Ecolo plaide depuis plusieurs législatures pour une réforme en profondeur des études qui mènent à l’enseignement. La société a changé, l’école aussi. On lui en demande toujours davantage et sans réellement outiller les enseignants pour répondre à toutes ces attentes. En outre, le Pacte pour un enseignement d’Excellence ne pourra produire ses effets que si la formation des enseignants est adaptée aux enjeux que le Pacte entend rencontrer. Mais les écologistes constatent que les partenaires du gouvernement ne sont plus capables de construire ensemble et avancent chacun dans leur coin. C’est aujourd’hui le travail de toute une législature qui est mis en péril.

Ecolo avait déjà dénoncé la méthode « sparadrap » en matière d’Enseignement supérieur. Deux épisodes récents confirment cet amateurisme: la Cour constitutionnelle vient de lui donner tort à propos des étudiants en médecine qui avaient réussi entre 30 et 44 périodes. Certains étudiants ont donc arrêté leurs études, alors qu’il auraient pu les poursuivre. Et cette semaine le Conseil d’État recale le projet de décret réformant la formation des enseignants.
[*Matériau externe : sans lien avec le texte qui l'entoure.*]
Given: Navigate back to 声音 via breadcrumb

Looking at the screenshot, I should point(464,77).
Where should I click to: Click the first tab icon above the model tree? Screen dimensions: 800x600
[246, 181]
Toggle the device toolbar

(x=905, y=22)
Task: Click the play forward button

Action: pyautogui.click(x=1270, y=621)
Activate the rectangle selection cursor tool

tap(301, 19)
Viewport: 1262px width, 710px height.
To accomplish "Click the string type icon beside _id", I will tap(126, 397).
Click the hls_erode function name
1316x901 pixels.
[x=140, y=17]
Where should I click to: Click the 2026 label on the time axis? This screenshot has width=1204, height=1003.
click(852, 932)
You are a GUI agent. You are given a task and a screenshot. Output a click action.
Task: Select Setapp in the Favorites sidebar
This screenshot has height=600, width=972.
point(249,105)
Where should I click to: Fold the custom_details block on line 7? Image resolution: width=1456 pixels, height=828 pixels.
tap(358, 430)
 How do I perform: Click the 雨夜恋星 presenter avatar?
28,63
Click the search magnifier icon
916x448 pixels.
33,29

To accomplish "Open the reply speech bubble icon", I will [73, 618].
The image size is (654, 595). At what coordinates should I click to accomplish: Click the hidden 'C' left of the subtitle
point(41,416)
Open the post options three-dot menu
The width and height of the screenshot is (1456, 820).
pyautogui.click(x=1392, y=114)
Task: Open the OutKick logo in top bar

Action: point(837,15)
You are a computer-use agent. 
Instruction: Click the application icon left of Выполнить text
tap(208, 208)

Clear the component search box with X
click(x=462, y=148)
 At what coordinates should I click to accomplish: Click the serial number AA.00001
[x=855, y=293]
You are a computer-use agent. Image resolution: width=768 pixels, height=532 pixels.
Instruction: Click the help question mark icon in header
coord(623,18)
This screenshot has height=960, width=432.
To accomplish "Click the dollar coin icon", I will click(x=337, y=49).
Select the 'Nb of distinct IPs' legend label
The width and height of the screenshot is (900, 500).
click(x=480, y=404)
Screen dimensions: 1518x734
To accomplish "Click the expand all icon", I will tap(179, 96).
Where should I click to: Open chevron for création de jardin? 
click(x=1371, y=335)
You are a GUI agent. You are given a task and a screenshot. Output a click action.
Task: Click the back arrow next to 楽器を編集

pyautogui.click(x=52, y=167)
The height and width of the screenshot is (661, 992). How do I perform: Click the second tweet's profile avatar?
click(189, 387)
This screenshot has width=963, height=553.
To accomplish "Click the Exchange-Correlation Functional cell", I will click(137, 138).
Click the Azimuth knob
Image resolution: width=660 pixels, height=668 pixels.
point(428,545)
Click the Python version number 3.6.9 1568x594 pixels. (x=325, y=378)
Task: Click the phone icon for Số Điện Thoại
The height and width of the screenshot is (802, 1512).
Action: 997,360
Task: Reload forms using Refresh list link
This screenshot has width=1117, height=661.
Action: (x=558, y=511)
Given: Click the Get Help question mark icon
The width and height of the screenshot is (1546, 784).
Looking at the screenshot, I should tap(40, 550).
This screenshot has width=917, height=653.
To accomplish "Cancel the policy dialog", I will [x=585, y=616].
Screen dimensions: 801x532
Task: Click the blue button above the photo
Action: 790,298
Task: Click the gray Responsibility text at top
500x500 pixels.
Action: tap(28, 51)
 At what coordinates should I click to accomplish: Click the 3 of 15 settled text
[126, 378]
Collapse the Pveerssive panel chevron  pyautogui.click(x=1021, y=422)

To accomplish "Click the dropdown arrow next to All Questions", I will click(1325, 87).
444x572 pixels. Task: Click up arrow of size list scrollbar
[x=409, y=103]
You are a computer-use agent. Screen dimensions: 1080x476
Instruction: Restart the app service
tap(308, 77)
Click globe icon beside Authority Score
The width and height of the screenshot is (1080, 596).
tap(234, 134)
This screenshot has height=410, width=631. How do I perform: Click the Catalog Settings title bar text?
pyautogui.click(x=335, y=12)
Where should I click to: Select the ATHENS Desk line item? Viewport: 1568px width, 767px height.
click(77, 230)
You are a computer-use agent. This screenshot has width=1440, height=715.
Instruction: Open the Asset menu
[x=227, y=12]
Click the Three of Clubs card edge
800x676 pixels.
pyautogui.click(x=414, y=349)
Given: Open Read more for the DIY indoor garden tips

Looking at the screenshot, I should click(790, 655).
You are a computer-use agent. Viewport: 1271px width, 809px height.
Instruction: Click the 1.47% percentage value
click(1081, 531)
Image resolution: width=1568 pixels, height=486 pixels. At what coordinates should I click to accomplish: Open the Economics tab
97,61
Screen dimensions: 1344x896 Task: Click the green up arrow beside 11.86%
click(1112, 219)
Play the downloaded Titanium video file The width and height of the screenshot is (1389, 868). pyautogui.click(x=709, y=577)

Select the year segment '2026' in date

“Il est urgent que le gouvernement se ressaisisse ! J’interpellerai le Ministre cet après-midi en séance plénière de la Fédération Wallonie-Bruxelles en ce sens » commente Philippe Henry, député Ecolo. « Depuis le début de la législature nous le mettons en garde et venons même régulièrement avec des solutions concrètes, qui sont systématiquement méprisées. Les critiques du Conseil d’État mettent aujourd’hui en péril tant la formation des enseignants que l’aboutissement du Pacte d’Excellence. C’est très inquiétant pour l’avenir de notre enseignement et de nos jeunes”, conclut Philippe Henry.